After the city of Malibu announced a ban on plastic straws, Paradise Cove Beach Cafe restaurant owner Bob Morris turned to pasta straws. Paradise Cove serves 600,000 patrons annually. Photo: Rad Bosselman

It is an uncooked piece of pasta that works for up to four hours in any cocktail. The restaurant has already served more than 60,000 drinks using the pasta straw. Based on lack of customer complaints, “I ordered a few million out of Italy. ... Flour and water,” Morris said. Business owners who pinch pennies over issues like these are truly pinching pennies, he said, as the cost of using the pasta straws over traditional plastic straws is negligible, a fraction of a penny.

“I’ve been on the beaches for 50 years, and this is something very necessary to do. When people see the pasta straw, it’s something they can embrace. It’s cheap, it’s available, and for sure it can make a dent in the environmental nightmare we humans have brought upon ourselves,” Morris said. “The cost of straws in huge volume is three-quarters of a penny. Anyone talking about going out of business is baloney. This is a clean, simple solution to a challenging problem. ... I wouldn’t want to be in the plastic straw business now.”

Paradise Cove expects to be ordering, and moving, a lot more pasta straws. “Pasta has only had one food use for hundreds of years. Now when we’re talking about billions of straws, billions of anything is a lot,” he said.

After initial testing with tens of thousands of the restaurant’s patrons, Morris said there was one complaint — more like a question, about gluten in the straws. (He said experts informed him that gluten is not activated in the pasta until it is cooked.)

His mind is still racing with ideas. There are other colours of pasta to consider, spinach and beet. Paradise Cove tried “Twizzler straws” for kids in desserts, but that proved to be a bigger issue than gluten. “Parents don’t want the kids to have the Twizzlers,” Morris said.

But he isn’t focused on that kind of business expansion thinking, at least not yet, though Morris said he has contracted with the Italian pasta manufacturer to sell the Amazing Pasta Straw Company brand worldwide. “Let’s see if it works and spread the message,” Morris said. “We’re not trying to make a million out of it, just trying to get usage of plastic down, and as an old surfer, that’s a good thing. My son says, ‘Using your noodle.’”

The anti-plastic straw movement is growing, especially in California.

Manhattan Beach outside Los Angeles banned all disposable plastics, including straws, and Berkeley is now considering a ban. Restaurants around the country, in cities from San Diego and Huntington Beach, California, to Asbury Park, New Jersey, New York City, and Miami and Bradenton, Florida have pledged to ban straws or withhold them until patrons ask for them, according to a Washington Post report from last year.

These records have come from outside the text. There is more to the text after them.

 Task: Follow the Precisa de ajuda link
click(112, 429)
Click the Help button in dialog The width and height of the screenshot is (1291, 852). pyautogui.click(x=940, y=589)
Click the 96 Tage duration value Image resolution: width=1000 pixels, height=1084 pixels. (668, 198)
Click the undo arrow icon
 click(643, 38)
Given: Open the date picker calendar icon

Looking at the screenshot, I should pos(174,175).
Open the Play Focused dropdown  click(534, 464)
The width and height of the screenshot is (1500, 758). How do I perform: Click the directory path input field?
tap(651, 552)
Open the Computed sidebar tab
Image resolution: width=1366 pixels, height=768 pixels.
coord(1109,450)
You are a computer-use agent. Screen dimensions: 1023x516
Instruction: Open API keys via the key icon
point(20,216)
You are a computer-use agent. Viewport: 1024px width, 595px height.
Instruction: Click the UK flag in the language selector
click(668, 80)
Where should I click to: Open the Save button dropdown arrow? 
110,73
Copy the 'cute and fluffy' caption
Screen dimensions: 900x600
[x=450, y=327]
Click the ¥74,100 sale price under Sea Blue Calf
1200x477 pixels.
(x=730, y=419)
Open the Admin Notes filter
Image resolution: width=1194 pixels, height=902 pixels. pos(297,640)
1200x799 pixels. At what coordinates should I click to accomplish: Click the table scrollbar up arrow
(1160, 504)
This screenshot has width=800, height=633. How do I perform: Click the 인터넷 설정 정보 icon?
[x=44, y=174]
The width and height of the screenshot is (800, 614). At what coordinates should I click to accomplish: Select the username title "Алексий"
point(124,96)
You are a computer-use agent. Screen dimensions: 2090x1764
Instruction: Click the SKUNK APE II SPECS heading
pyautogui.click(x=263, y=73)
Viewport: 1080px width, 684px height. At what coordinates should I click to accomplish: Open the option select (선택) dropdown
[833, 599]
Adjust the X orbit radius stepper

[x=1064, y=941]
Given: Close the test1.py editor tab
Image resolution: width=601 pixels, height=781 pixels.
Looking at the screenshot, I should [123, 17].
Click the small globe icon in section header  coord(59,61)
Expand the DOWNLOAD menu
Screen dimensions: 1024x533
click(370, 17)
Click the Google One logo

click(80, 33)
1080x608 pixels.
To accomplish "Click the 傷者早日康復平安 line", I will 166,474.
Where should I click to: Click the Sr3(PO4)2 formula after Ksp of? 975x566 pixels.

At Biotrem, efforts are also moving ahead to develop some new products, such as cups, ice cream bowls and muffin moulds (and even products that are not meant for food serving), Bednarz said. Its next line of products — made out of corn bran, cassava by-products or seaweed — probably won’t be edible at all, he said, though they will retain the environmental features.

“Edibility is a nice marketing vehicle, but we are using it very carefully,” Bednarz said.

Wheat is considered one of the strongest allergens, and the main source of gluten, so it is not suitable for people suffering from wheat or gluten allergies and intolerances, and those suffering from Coeliac or Crohn’s diseases,

He said there has been a correlation between media and social media interest in edible packaging and interest in the company’s products, but Biotrem remains wary of focusing on it. “Recently there is a huge hype around edible food packaging, straws, cutlery or plates, and we won’t be discussing other businesses’ motives, but from our perspective it is a kind of selling point rather than the key feature of our products.”